Many funds currently are exploring using data to assist in validating investment ideas, but these funds either do not possess the engineering acumen to perform the job properly or the programmers that are hired are given extremely specific data sets and theses to validate, which often cause the engineers to miss diamonds in the rough. To perform the job properly, engineers must posses financial knowledge as well as technical knowledge.

Asset managers still view data-analysis as a cost center and therefore are very reactionary when it comes to how the job is performed. They purchase data sets which have been popular for years and use this data incorrectly (such as aggregated credit card transactions) or subscribe to data-aggregation and research services such as yipit data, therefore becoming three times removed from the original thesis (A smart fund will work with a service such as Volmanac or build tools internally, Yipit will later copy this idea and write about it, then their subscriber funds finally learn about the idea and view the data months or potentially years later). This doesn’t mean these aggregation services aren’t helpful, but there is much less chance of finding very market moving information which can lead to a very asymmetric trade.

It is very difficult to come up with unique and new methods of acquiring relevant, marketing moving data and information. For example, our WHOIS bankruptcy search required technical knowledge and understanding of the bankruptcy and restructuring process - we are currently the only service able to perform this complex search. Other creative methods include tracking the amount of natural gas into plants owned by ethanol producer GPRE to estimate ethanol revenues, estimating foot-traffic at Restoration Hardware (RH) using cell phone signals, and monitoring Planet Fitness (PLNT) churn with app downloads and new credit card transactions.

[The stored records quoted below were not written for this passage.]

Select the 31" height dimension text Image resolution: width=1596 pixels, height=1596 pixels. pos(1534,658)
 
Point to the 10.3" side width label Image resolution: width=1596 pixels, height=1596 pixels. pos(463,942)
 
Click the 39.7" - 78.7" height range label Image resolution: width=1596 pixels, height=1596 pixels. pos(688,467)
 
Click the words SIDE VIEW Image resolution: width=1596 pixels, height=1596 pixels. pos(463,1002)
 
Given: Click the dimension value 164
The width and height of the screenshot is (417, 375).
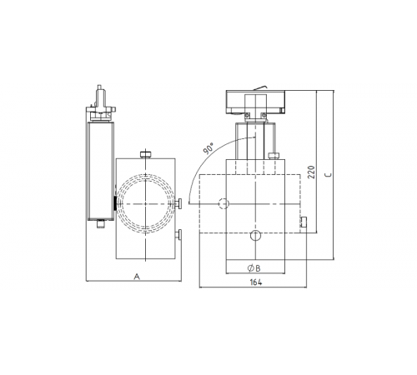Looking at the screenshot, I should (x=256, y=282).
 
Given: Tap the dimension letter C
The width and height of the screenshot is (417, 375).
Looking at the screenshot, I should (x=328, y=176).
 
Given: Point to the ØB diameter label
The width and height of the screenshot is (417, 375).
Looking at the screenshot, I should (x=255, y=268).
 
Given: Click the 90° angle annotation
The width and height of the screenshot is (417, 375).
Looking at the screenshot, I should (x=207, y=149).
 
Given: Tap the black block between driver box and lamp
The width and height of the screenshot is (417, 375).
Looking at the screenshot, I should (x=114, y=203).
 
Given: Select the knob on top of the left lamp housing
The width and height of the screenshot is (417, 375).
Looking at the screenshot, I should (x=147, y=154).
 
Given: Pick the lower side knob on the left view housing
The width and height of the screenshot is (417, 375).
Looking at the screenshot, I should (x=179, y=236).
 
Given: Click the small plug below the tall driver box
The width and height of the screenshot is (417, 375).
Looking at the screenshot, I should (x=99, y=222).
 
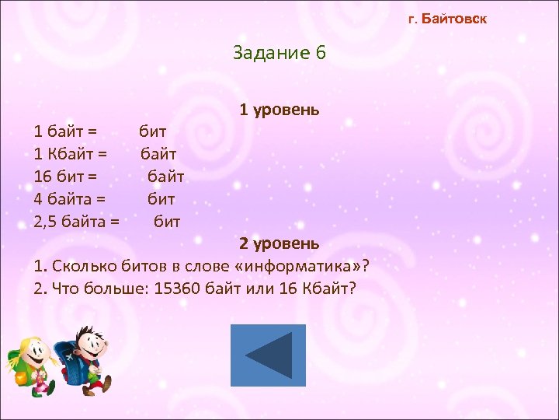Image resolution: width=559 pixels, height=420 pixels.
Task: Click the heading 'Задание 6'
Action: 280,53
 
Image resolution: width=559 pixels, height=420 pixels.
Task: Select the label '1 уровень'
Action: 279,110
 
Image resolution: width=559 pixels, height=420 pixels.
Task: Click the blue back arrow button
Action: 268,355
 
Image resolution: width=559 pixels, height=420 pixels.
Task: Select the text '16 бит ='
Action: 66,176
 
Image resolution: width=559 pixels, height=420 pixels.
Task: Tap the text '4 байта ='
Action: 70,199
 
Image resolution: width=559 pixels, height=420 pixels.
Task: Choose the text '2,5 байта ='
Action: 77,222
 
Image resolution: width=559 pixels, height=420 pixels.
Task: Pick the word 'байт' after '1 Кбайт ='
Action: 158,153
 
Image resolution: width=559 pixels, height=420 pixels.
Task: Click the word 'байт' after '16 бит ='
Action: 166,176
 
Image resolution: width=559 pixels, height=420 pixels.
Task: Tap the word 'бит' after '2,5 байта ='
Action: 167,222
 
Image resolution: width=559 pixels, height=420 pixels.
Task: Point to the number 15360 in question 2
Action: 179,289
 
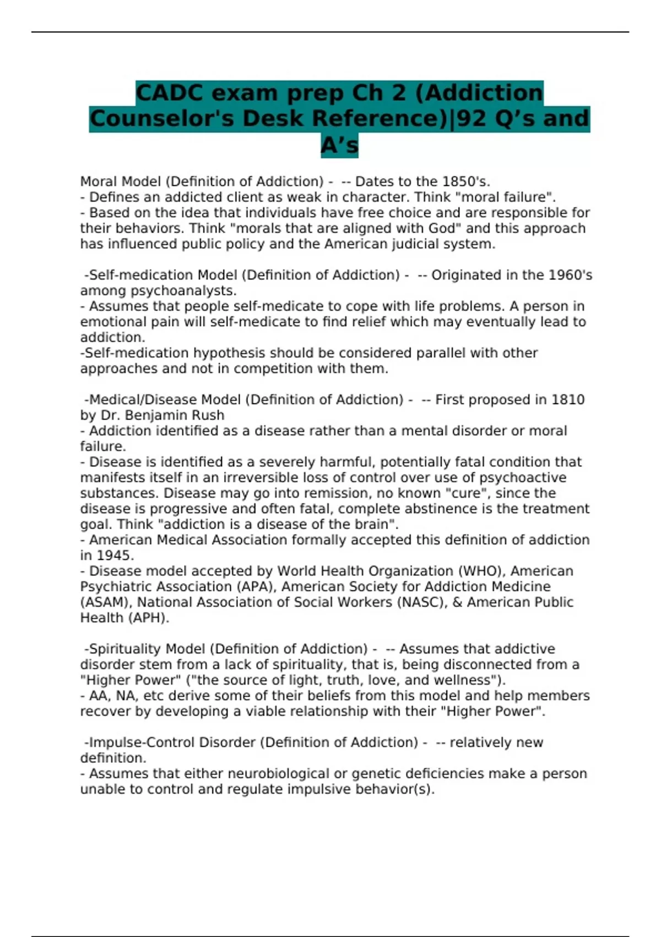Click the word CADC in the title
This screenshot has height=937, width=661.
point(169,93)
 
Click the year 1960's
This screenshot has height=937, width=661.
point(570,275)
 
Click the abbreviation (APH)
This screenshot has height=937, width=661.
point(148,618)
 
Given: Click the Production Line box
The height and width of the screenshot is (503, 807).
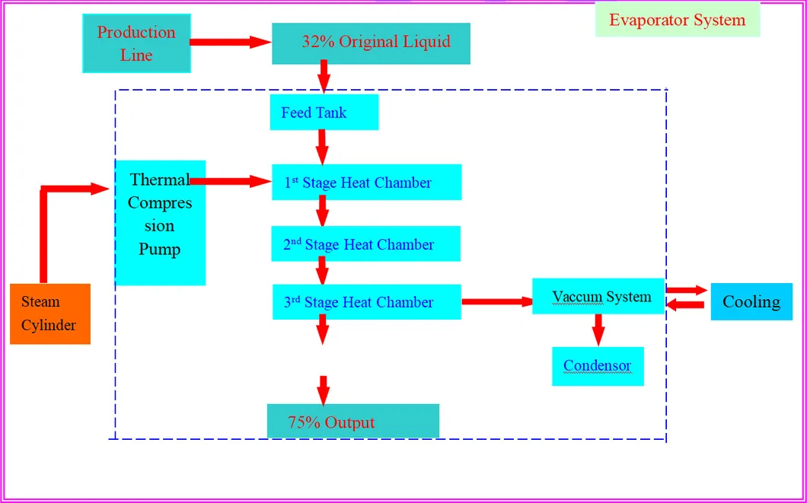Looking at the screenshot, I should pos(136,43).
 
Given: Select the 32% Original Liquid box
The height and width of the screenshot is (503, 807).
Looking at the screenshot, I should pos(371,43).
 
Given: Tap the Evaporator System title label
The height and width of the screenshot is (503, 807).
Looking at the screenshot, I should pos(677,20).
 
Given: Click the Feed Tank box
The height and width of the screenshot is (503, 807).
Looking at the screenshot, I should pos(324,113).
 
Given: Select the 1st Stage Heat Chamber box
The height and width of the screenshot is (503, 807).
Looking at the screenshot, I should pos(366,183).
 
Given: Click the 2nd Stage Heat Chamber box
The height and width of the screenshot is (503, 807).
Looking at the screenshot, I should pos(365,244).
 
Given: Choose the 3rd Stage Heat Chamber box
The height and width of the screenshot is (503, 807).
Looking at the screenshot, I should pos(366,302).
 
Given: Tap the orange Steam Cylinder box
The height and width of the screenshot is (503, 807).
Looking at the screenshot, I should pos(50,314).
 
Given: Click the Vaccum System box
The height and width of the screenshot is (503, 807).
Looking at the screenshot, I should pos(598,296).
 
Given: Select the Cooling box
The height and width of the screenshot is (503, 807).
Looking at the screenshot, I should pos(751,301).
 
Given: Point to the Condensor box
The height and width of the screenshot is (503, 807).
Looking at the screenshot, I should pos(598,366).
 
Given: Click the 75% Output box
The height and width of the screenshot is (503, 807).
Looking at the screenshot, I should pos(352,422).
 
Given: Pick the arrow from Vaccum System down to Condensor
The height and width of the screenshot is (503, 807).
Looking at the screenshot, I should pos(598,329).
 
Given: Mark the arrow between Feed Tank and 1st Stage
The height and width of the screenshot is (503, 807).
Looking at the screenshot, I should pos(322,145).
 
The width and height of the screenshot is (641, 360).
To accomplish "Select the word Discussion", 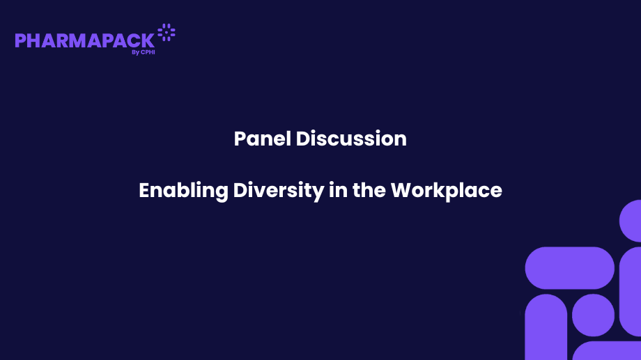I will tap(351, 139).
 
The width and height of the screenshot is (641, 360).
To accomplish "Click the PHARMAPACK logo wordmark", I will tap(84, 40).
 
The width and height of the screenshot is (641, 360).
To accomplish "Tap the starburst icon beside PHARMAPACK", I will tap(167, 31).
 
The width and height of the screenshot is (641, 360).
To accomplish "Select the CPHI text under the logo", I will tap(148, 52).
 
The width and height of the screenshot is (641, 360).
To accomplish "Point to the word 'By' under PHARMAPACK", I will tap(134, 52).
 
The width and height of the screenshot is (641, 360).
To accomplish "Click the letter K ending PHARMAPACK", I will tap(148, 40).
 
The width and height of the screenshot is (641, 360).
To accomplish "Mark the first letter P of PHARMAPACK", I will tap(20, 40).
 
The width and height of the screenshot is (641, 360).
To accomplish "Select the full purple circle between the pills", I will tap(593, 315).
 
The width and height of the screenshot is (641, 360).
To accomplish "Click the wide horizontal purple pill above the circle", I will tap(569, 268).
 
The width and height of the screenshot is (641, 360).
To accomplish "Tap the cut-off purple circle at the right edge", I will tap(631, 221).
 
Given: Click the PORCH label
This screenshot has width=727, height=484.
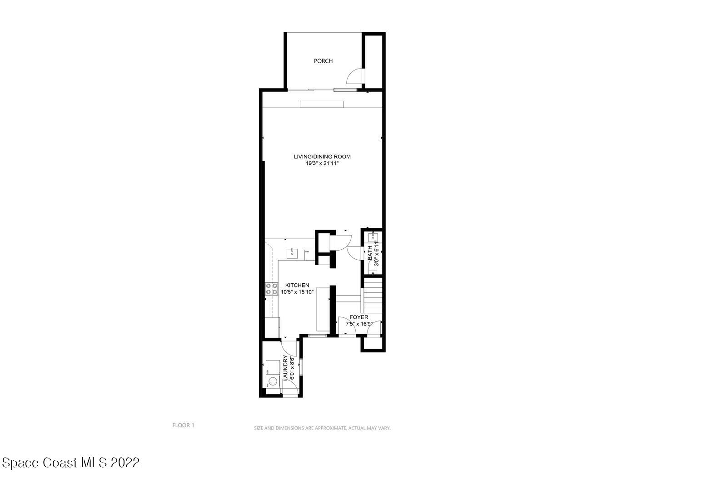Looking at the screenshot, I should pos(323,61).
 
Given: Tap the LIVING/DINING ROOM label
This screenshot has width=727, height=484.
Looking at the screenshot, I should pos(322,157).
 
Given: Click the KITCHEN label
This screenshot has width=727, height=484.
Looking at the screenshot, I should pos(297,285).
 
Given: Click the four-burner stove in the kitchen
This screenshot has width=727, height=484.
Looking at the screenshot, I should pos(272,289).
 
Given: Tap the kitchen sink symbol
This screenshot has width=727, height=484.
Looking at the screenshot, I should pos(292,253).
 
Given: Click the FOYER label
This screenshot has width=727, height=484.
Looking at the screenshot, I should pos(359,317).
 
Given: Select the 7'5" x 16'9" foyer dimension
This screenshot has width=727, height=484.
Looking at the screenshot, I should pos(359,324).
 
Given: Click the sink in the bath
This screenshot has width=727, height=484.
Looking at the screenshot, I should pos(373,237).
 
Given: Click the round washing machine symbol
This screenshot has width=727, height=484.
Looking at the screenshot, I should pos(273,381).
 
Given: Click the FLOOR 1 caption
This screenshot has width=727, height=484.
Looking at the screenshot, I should pos(183,425).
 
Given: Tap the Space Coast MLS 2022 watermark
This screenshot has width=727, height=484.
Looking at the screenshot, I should pos(70,463).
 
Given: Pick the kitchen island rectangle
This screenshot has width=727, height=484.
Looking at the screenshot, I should pos(323,309).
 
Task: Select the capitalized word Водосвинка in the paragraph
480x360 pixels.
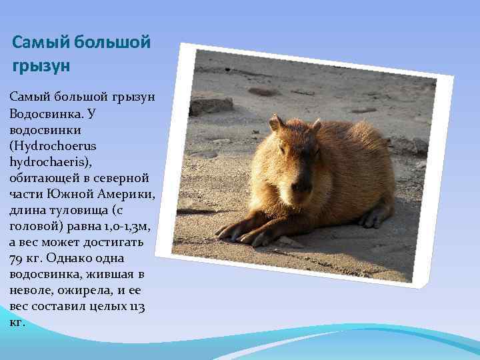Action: (x=44, y=113)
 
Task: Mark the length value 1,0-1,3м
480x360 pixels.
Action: (x=123, y=226)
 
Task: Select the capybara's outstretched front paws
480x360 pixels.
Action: (x=250, y=230)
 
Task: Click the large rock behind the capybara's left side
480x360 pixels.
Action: (x=211, y=105)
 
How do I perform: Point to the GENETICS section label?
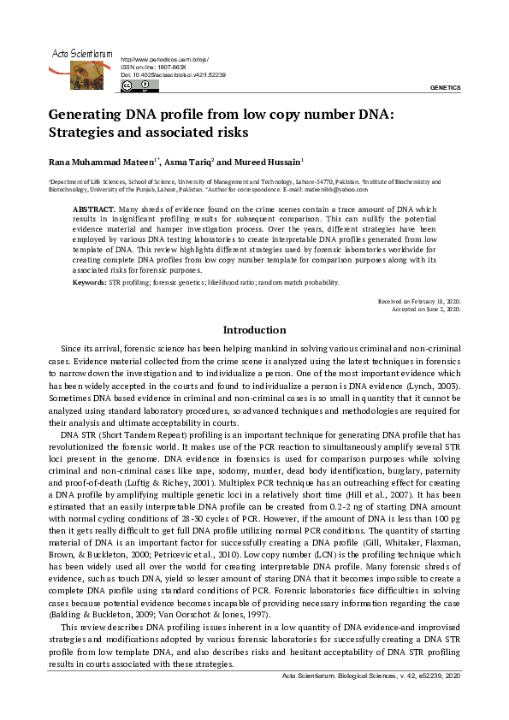coord(444,88)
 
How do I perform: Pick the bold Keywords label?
coord(89,281)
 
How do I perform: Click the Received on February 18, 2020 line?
coord(419,303)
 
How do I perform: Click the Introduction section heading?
coord(254,330)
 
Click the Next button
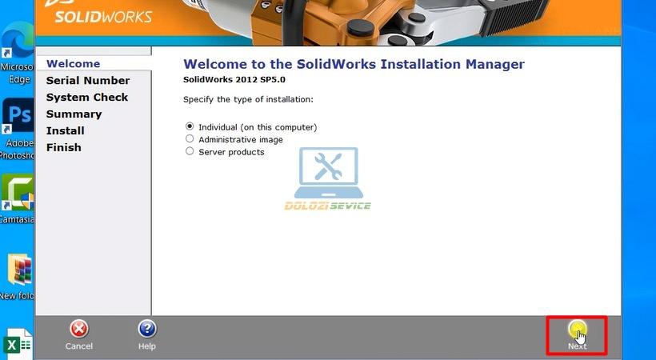click(578, 335)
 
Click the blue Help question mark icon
click(147, 329)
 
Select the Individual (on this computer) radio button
click(190, 126)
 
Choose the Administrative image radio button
click(190, 138)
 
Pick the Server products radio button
click(190, 151)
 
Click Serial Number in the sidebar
click(88, 80)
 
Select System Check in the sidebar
click(87, 97)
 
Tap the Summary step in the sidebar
click(74, 114)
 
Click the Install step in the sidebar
click(66, 130)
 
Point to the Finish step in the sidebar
click(63, 147)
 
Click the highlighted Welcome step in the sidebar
click(74, 64)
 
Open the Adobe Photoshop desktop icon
click(18, 115)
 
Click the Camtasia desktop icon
click(18, 193)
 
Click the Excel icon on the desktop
click(18, 344)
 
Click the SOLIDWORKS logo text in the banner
click(103, 17)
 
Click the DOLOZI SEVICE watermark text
click(327, 206)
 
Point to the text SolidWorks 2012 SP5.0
click(234, 79)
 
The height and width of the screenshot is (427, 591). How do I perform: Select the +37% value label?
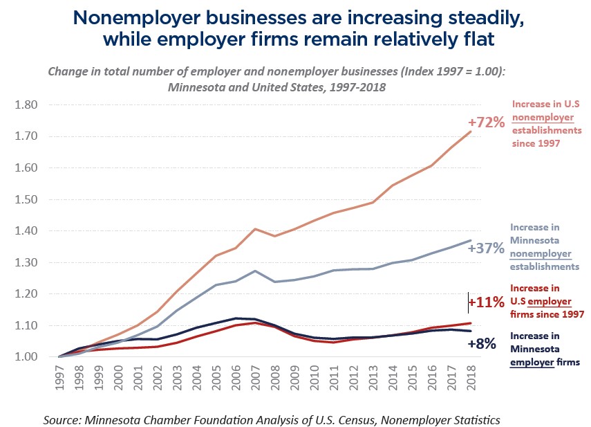pyautogui.click(x=486, y=248)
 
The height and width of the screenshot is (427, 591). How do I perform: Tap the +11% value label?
pyautogui.click(x=486, y=302)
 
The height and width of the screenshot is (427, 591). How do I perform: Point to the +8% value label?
pyautogui.click(x=482, y=343)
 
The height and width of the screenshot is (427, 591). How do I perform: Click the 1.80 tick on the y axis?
pyautogui.click(x=26, y=105)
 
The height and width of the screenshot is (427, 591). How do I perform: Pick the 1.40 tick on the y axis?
pyautogui.click(x=26, y=231)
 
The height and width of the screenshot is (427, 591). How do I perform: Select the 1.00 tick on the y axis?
pyautogui.click(x=26, y=357)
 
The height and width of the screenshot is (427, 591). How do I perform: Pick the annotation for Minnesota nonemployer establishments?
pyautogui.click(x=544, y=246)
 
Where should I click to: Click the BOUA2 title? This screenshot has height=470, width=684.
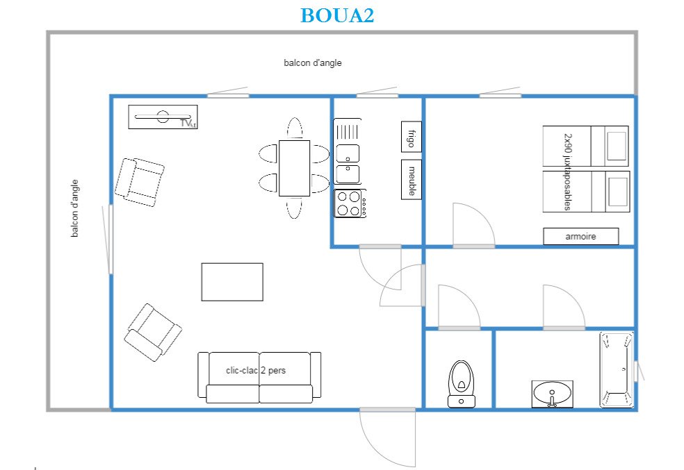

Additionally, understanding when information is important and when information is just noise is much more difficult than simple statistical models would suggest. False positives and false negatives and both very costly, and differentiating often requires advanced investing knowledge. For example, the website ‘’ was recently registered.


This website previously was used to reference the bankruptcy of Orchard Supply Hardware, according to Wayback Machine:


Lowe’s bought Orchard Supply out of bankruptcy for $204MM in cash in June 2013. To understand if this website could reference the same Orchard Supply, it is important to understand if Orchard Supply Hardware is in fact a subsidiary of Lowe’s, or if it is included within Lowe’s Companies, Inc. If it is a subsidiary, does it provide any guarantees to any of the $15BN in bonds Lowe’s has outstanding (Orchard Supply Company, LLC was the entity Lowe’s used for the asset purchase out of bankruptcy in 2013)? Could it reference another Orchard, or maybe it is just noise. Understanding what data is important and what data is noise is the most important aspect of this process, and often the part which is overlooked by many funds. It requires in depth financial knowledge as well as extensive mathematical and engineering experience, all of which Volmanac possesses.

Volmanac works with some of the largest funds and asset managers to monitor existing investments and discover new ideas. Please contact us if you have an investment thesis or idea you believe could benefit from data analysis.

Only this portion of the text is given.